| Selected text |
####################
We have said and said, both here and elsewhere, that the alliance between Catholics and the American political right, forged largely on the basis of the Republican Party’s laudable opposition to legalized infanticide, is one of the most damaging relationships that the Church has entered. It seemingly locks Catholics into a set of policies that in many ways deviate seriously from the traditional teaching of the Church, especially on issues central to the Church’s social teaching. Consider Republican nominee Donald J. Trump’s immigration platform. Are a border wall and aggressive background investigations for some immigrants consistent with the natural right of migration that Pius XII articulated in his radio address on the 50th anniversary of Rerum novarum or in his Apostolic Constitution Exsul Familia Nazarethana? (We leave it to you to decide, though we suspect you know what we think.) And other issues could be mentioned, if you think immigration too hot button an issue. A Catholic who wants to be a good Republican is, therefore, in a bind. And Shea and Fisher, each in their way, did little to make that situation more comfortable for those Catholics.

We note in passing that Catholics who want to be good Democrats have been in a very serious bind for a very long time, and we will not rehearse all the problems with that approach, since they are all too obvious and all too well known. We don’t want to minimize this difficult, but we don’t want to bore you (or ourselves) by repeating the all the allegations of the libellus. Suffice it to say that no Catholic can wholeheartedly support—or, indeed, even support in the slightest way without the gravest reservations and for a grave cause—a political party that makes a “right” to infanticide and contraception a cornerstone of its platform.
####################
| What to produce |
Carry on the commentary on Catholics and American party politics from the end of its final paragraph, writing the sentences that would come next.

| Source excerpt |
####################
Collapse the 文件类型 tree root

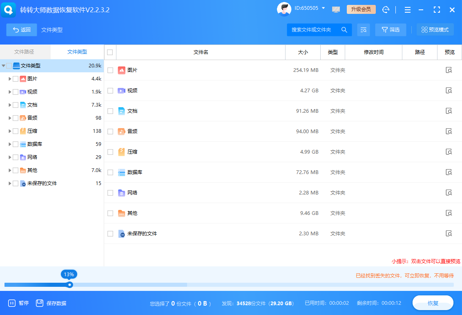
####################
| Answer |
Indeed, it goes beyond mere discomfort: Trump is causing strain within this traditional coalition. George Weigel and Robert George came out strong against Trump in March, when the Trump candidacy was still a contingent thing. (We probably criticized it here then, as little more than an objection that Trump was outside the neo-Cath/GOP consensus, which still seems a just critique to us.) And even sources that aren’t hugely in touch with Catholic thought realize, especially in the light of Steve Bannon’s comments, among other things, that Trump has a hard time connecting with Catholics. In other words, not only is the dual loyalty of this neo-Cath/GOP coalition a difficulty philosophically, but also the concrete problem of Donald Trump is a tremendous difficulty. A Catholic who wants to be a good Republican is in a very serious bind in the age of Donald Trump.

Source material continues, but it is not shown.